While still at the age of 4, I remember standing in the hallway between my room and my parents, holding my mother’s hand with a suitcase in her other hand and asked me while standing in front of my father, who I wanted to stay with, her or my father. Of course a daughter always wants her mom at that age so naturally I went with her. I believe I would have been scared to stay with my father after what he had done to my mom.

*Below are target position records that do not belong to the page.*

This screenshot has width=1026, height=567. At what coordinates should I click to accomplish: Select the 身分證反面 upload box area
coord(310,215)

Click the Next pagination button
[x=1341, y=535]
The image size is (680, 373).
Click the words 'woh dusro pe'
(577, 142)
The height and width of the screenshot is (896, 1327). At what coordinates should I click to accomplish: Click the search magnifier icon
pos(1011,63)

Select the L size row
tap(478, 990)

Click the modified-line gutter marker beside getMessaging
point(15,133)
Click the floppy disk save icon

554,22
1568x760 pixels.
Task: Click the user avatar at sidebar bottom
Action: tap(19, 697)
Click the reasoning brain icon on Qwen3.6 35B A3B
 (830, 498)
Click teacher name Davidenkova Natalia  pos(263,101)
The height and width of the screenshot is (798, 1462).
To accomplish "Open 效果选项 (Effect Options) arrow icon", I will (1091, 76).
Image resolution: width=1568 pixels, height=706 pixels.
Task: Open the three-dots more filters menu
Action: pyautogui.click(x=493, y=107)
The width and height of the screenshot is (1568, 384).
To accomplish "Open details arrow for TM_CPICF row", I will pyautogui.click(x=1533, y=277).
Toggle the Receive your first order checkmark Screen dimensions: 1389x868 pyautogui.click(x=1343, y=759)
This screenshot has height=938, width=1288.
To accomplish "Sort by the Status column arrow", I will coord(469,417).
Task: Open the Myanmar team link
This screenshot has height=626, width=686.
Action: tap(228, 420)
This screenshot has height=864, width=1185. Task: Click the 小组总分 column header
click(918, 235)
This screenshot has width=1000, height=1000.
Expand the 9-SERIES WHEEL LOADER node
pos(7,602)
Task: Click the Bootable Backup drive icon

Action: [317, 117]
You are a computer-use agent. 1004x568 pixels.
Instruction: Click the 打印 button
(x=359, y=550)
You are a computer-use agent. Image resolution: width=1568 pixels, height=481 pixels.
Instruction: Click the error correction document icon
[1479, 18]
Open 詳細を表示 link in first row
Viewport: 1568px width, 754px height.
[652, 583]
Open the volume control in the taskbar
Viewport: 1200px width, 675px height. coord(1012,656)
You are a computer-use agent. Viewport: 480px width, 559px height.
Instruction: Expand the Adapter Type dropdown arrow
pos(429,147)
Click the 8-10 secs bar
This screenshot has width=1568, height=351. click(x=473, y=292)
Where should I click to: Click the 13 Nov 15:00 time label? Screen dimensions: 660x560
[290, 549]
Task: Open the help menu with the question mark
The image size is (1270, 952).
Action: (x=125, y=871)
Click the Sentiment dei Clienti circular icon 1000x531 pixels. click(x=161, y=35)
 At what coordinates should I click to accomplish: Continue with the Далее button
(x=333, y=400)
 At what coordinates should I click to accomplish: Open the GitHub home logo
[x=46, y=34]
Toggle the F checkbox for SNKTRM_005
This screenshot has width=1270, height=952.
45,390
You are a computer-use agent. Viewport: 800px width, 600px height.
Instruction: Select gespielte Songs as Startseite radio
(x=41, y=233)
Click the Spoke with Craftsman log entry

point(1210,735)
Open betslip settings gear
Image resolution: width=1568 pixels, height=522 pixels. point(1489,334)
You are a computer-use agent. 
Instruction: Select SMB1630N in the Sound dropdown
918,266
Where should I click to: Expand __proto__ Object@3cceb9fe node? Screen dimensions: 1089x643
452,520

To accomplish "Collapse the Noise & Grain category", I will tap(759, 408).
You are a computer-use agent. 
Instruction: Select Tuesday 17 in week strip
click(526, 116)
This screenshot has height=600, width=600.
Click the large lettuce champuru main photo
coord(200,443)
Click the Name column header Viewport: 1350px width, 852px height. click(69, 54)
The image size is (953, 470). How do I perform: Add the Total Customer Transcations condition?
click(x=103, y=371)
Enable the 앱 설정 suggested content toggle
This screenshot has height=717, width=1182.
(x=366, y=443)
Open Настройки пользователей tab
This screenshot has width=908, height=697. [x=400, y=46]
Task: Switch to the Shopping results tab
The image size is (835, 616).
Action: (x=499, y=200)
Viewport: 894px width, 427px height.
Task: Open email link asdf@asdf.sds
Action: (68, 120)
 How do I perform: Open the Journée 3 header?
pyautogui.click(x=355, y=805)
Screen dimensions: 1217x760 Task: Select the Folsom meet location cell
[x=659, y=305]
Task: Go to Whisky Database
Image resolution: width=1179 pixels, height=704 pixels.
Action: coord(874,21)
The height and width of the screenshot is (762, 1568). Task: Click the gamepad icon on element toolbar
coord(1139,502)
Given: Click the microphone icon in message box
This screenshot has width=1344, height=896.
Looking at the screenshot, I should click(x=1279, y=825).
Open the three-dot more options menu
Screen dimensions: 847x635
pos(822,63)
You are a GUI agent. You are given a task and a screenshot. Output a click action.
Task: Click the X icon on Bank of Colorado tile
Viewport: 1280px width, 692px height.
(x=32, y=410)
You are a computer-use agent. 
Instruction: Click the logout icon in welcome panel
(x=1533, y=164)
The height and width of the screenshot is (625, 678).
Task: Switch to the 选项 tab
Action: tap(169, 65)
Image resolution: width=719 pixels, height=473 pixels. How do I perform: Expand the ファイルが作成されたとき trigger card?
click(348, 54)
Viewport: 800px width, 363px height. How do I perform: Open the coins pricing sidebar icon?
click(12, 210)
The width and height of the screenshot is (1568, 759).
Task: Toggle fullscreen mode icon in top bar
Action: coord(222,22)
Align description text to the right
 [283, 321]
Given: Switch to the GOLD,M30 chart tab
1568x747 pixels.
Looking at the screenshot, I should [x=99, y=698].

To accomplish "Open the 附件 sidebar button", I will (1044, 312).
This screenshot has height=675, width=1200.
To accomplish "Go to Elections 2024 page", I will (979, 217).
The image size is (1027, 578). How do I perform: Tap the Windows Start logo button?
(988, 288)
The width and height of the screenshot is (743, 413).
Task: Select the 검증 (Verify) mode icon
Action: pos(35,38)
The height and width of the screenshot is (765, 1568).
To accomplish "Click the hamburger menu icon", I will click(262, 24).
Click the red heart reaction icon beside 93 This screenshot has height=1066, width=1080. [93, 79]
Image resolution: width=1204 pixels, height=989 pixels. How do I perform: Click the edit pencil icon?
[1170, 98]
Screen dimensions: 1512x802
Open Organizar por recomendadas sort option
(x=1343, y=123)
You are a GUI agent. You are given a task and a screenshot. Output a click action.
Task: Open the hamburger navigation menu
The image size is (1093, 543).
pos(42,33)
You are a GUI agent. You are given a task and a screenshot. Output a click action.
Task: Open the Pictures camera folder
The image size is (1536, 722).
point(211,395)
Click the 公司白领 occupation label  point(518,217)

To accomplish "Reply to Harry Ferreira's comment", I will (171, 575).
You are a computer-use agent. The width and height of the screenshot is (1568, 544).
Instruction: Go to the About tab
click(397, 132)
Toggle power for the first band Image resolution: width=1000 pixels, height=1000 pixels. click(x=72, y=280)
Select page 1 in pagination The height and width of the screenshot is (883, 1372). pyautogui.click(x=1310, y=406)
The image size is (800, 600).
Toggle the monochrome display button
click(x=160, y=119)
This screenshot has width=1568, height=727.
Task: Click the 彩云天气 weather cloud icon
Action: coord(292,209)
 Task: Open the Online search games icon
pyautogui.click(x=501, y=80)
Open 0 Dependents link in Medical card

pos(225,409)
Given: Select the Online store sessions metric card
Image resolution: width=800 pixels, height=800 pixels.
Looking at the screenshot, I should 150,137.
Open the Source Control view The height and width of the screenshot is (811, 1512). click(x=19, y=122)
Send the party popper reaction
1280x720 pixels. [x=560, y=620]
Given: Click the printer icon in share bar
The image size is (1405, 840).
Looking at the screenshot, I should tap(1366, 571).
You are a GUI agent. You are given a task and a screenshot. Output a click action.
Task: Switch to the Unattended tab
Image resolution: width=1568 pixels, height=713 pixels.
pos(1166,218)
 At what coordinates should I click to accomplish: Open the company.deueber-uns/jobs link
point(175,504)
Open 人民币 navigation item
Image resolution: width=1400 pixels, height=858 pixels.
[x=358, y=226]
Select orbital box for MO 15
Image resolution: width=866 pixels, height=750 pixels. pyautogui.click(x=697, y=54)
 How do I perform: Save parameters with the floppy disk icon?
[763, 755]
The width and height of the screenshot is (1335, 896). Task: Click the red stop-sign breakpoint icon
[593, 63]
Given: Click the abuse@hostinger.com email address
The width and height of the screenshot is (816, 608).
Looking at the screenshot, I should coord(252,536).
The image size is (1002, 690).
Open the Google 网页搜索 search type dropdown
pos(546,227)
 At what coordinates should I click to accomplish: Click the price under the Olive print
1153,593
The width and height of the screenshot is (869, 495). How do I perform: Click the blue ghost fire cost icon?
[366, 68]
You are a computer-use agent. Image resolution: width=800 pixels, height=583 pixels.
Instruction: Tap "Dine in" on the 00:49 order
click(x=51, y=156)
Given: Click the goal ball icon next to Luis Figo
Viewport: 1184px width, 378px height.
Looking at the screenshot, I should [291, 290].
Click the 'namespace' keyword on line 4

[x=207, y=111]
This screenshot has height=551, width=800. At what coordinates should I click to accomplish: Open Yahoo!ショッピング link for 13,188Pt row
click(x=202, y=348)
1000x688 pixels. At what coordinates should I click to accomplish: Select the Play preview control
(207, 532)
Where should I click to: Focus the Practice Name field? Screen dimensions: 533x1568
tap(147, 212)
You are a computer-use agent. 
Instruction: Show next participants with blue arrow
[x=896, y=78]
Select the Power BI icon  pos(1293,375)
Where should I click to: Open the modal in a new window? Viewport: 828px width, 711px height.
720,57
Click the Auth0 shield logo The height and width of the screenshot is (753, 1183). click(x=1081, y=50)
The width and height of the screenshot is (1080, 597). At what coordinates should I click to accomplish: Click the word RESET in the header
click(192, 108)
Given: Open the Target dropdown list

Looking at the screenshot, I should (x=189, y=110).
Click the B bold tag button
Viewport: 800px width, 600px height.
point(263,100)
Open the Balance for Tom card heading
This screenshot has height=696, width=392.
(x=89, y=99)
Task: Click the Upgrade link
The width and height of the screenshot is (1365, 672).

We stayed with my aunt and uncle for a bit until we moved into a basement apartment. My mom had a job selling encyclopedias door to door, this was 1974-75 so that’s the kind of work that people used to do. Funny now as we look back at how times have changed, but for some reason, some people don’t. Ever. While on her route she stepped into a Collection agency office, while trying to sell the receptionist books, the owner of the business came out from his private office, and, while stunned at her beauty, asked her what she was doing selling encyclopedias looking like that. Blushing and defensive, she laughed him off. He asked again. She replied, “I have a little girl I have to support and this is what I have to do!” He asked her if she could type, and how many words a minute. Again, 1970’s, we had typewriters. Anyway, I honestly don’t think he cared if she had experience or not, he was so taken by her. Her deep blue eyes and pale skin, with long black hair, so petite she was, and dressed to the nines. Of course he offered her a receptionist position as long as she came back at 5:00 that evening for a drink. She refused because she had to get home to me, and that was not something she did. Is this guy nuts, I could hear her saying, but he insisted and she did go against everything she stood for as a woman, that night, that job, changed our lives. There was hope and my mom was proud to be able to get out of her sisters and have our own little nest. We could put everything behind us and go forward.